Für Fateh-Moghadam ist das Verbot der Ex-post-Triage keine bloße Formalität. Die Medizinerinnen und Medizinern befänden sich in einem solchen Szenario zwar in einer Pflichtenkollision, eine Patientin weiter zu behandeln und gleichzeitig einen anderen Patienten neu zu versorgen. Doch diese Pflichten seien nicht gleichwertig. "Der Austausch des bereits behandelten Patienten gegen einen neuen Patienten beruht notwendig auf einer höheren Bewertung der Überlebensinteressen des neuen Patienten und damit auf dem Prinzip des überwiegenden Interesses, welches den Notstand kennzeichnet", so Fateh-Moghadam. Aufgrund der Gleichwertigkeit aller menschlichen Leben, die unmittelbar aus der Menschenwürde folge, sei "eine solche Abwägung von Leben gegen Leben im Rahmen des Notstands unzulässig." 

Mit der Entscheidung aus Karlsruhe sei indes auch nichts Neues über die Ex-post-Triage gesagt, betont Fateh-Moghadam: "Der Erfolg der Beschwerdeführer besagt nichts darüber, ob deren materiell-inhaltliche Argumentation vom BVerfG geteilt wird." Das Verbot der Ex-post-Triage sei nicht erst durch die nun nichtige Regelung im IfSG aufgestellt worden, sondern folge unmittelbar aus dem strafrechtlichen Tötungsverbot. Dieses gelte auch für Ärztinnen und Ärzte, betont der Medizinstrafrechtler. "Die ärztliche Berufs- und Gewissensfreiheit umfasst keine Lizenz zum Töten."

Könnte am Ende das Los entscheiden?

In einem anderen Punkt gibt er ihnen jedoch Recht: Die Verfassungsbeschwerden hatten auch gerügt, das Diskriminierungsverbot in Bezug auf gebrechliche Patientinnen und Patienten sei mit dem laut Gesetz maßgeblichen Kriterium der aktuellen und kurzfristigen Überlebenswahrscheinlichkeit nicht zu vereinbaren. Auch Fateh-Moghadam sieht darin "eine widersprüchliche Regelung, die Ärzte praktisch nicht umsetzen können.
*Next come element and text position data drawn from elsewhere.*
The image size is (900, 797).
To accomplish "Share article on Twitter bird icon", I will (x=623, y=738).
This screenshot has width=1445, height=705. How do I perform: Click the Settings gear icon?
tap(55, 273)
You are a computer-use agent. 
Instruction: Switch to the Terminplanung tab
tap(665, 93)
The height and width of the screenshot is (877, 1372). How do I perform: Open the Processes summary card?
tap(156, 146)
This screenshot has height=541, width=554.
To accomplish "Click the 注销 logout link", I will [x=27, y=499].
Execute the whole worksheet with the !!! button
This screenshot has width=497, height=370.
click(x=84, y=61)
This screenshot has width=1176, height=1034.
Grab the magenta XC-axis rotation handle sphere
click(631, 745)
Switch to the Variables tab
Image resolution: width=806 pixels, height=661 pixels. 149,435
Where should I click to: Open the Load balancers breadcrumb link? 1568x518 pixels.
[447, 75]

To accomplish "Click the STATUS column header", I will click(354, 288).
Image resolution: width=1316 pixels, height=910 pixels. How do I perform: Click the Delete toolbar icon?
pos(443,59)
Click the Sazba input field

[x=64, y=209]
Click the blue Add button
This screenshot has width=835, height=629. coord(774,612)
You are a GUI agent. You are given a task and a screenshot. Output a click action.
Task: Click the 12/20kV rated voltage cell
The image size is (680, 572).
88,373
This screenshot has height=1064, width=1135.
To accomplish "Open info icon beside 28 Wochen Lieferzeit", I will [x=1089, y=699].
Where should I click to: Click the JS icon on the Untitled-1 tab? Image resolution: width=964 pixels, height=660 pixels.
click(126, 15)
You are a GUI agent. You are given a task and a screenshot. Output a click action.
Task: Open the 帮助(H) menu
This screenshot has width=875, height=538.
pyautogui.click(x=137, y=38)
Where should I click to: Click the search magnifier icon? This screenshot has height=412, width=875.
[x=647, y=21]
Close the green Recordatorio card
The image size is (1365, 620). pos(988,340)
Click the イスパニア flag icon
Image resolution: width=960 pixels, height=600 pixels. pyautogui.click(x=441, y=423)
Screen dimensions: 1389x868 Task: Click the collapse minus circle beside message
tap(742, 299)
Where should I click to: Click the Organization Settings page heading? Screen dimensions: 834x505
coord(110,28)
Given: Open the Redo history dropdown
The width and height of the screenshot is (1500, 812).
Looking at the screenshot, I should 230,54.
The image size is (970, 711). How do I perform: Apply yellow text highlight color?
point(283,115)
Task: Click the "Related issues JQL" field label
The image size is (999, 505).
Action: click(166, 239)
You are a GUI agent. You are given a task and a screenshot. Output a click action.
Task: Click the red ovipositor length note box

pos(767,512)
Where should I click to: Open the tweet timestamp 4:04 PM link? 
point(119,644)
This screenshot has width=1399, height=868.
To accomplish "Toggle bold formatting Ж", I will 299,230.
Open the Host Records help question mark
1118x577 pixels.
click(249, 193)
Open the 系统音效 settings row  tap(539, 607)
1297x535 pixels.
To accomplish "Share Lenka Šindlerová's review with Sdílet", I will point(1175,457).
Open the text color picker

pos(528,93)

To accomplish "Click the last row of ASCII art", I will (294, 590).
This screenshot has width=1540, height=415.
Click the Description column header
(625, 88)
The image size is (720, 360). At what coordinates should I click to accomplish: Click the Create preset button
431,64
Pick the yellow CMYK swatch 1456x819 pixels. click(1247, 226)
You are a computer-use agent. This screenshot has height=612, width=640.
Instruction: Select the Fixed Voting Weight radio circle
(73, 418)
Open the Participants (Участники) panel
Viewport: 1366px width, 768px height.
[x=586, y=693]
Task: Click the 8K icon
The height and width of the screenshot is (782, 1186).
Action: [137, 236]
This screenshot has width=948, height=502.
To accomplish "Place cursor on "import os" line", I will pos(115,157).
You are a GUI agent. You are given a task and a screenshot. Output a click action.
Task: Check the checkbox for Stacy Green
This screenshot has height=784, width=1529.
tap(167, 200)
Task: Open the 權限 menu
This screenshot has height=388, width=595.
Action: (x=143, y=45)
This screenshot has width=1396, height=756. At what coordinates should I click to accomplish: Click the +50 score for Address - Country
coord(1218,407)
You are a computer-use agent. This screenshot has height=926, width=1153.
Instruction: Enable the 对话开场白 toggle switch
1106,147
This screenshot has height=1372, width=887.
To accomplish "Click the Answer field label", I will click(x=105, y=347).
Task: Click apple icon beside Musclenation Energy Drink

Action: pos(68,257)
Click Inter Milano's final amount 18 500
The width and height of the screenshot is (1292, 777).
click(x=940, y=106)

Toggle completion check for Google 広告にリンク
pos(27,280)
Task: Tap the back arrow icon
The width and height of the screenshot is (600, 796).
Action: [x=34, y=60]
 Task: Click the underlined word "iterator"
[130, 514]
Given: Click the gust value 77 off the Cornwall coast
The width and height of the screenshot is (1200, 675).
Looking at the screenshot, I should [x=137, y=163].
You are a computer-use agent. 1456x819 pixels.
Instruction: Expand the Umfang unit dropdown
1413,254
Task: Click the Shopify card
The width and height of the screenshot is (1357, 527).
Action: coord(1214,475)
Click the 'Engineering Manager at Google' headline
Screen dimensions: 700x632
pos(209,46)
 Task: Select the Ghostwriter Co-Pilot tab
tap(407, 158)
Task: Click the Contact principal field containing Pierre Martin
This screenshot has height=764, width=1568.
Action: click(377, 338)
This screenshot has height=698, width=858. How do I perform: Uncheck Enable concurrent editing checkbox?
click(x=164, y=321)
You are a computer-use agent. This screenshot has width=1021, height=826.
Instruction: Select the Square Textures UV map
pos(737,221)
Man könnte auch sagen, das Gesetz ordnete an, dass die Zuteilung anhand der aktuellen und kurzfristigen Überlebenswahrscheinlichkeit erfolgen soll, und verlangte gleichzeitig, genau diese reale Überlebenswahrscheinlichkeit nicht zu berücksichtigen."

Wie sollten also die Länder nun für eine mögliche Pandemie und medizinische Extremsituationen Vorkehrungen treffen, ohne gleichzeitig Menschen mit Behinderungen oder Alte und Gebrechliche zu diskriminieren? Fateh-Moghadam plädiert hier für einen Negativ-Katalog, der diese Personengruppen schützt. "Die Landesgesetzgeber sollten sich darauf beschränken, formale Chancengleichheit aller bedürftigen Patienten beim Zugang zur intensivmedizinischen Versorgung zu gewährleisten." Was das konkret bedeuten könnte? Entweder das Prinzip "frist come, first serve" - wer zuerst behandelt wird, bleibt, bis er oder sie außer Lebensgefahr ist - oder das Los könnte am Ende entscheiden. Die Diskussion ist jedenfalls mit der Entscheidung aus Karlsruhe nicht am Ende angekommen.

BVerfG, Beschluss vom 23.09.2025 - 1 BvR 2284/23

Redaktion beck-aktuell, Maximilian Amos, 4. November 2025 (ergänzt durch Material der dpa).